→ **Selected excerpt**:
══════════════════════════════

Nearly two decades after a class of once-promising cancer drugs called MMP inhibitors mysteriously failed in clinical trials, scientists think they may have an explanation for what went wrong. The findings in C. elegans worms could lead to better ways to prevent the first steps of metastasis, the spread of the disease responsible for 90 percent of cancer deaths.

MMP inhibitors were aimed at blocking a group of enzymes long thought key to cancer’s spread. Called matrix metalloproteinases, the enzymes help dissolve the tough outer membrane that surrounds both tumors and healthy tissues, allowing cancer cells to escape from their original locations and set up shop in other organs.

Yet despite promising results in mice, MMP inhibitors didn’t help people with cancer live longer and some patients developed serious side effects.

The new findings, from a team led by biology professor David Sherwood at Duke University, suggest that invasive cells switch to brute force and build a battering ram when their dissolving enzymes aren’t available.

The study appears online January 24 in the journal Developmental Cell.

To metastasize, a tumor cell must first penetrate a dense sheet-like mesh of proteins and other molecules called the basement membrane, which surrounds tissues like a Kevlar wrapper.

Sherwood and his team study a similar process in transparent 1-millimeter worms, which – unlike human tumors – allow researchers to watch invading cells in action.

Normal worm cells use their MMP enzymes to help cut through the matrix of proteins in the basement membrane like molecular scissors, the researchers say. But cells in “knockout” worms lacking the MMP enzymes instead build a large protrusion that pummels and smashes its way through with brute force, said research scientist Laura Kelley, who led the experiments.

══════════════════════════════

→ **Stored data**:
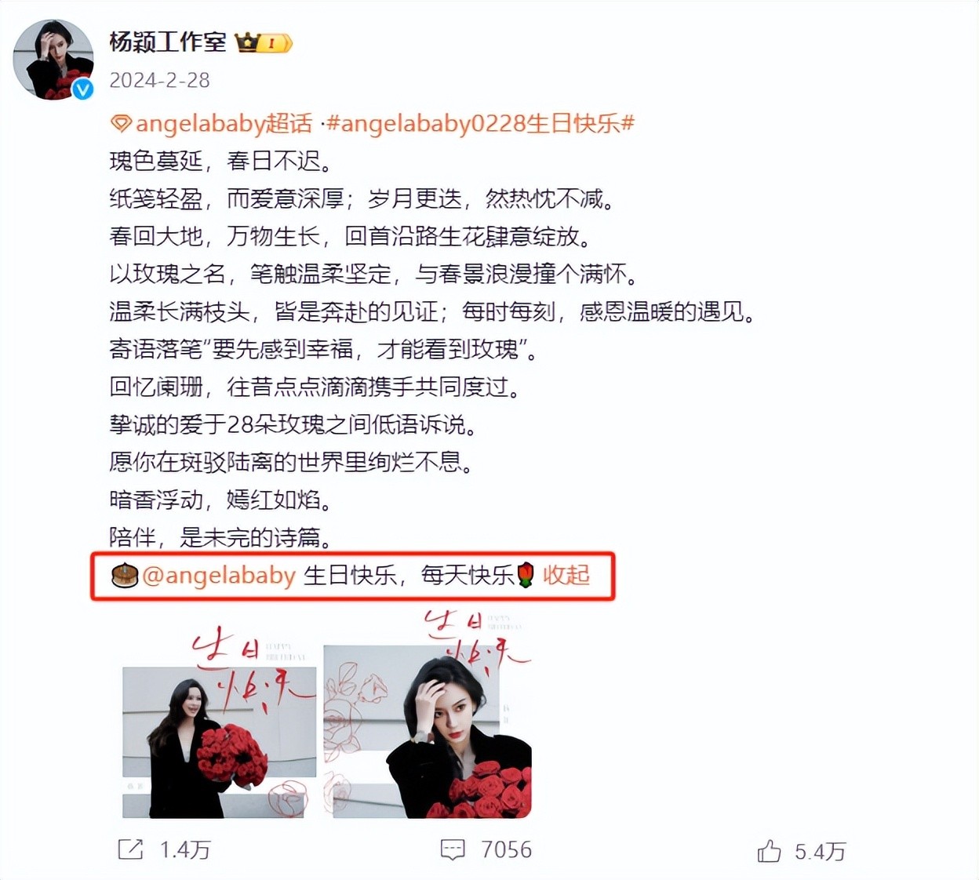Click the 1.4万 repost count
979x880 pixels.
pyautogui.click(x=185, y=849)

══════════════════════════════

→ **Work instructions**:
Write the next part of the article on MMP inhibitors and cancer cell invasion, starting after its final sentence. The lines shown here are independent material that has no connection to the article on MMP inhibitors and cancer cell invasion.

→ **Reply to the exercise**:
Normally the invading cell pushes through a narrow hole, “kind of like the escape tunnel in ‘The Shawshank Redemption,'” Sherwood said. “But in knockout worms it’s more like the Kool-Aid Man when he busts through walls.”

The researchers also found that the protrusion is filled with stiff networks of actin filaments for a harder-hitting punch. To fuel the blows, the cell also moves mitochondria – the power plants of the cell – to the site of the ram.

The team also developed a screening technique that enabled them to identify and target a mitochondrial gene that invasive cells rely on in the absence of MMPs, and were able to prevent the cells from breaking through.

The researchers hope their work in worms will identify drug targets that could one day be tested in combination with MMP inhibitors to better treat metastasis in humans.

If researchers can develop drugs that inhibit both MMP enzymes and the battering rams, they may be able to more effectively block cell invasion and keep cancer from spreading.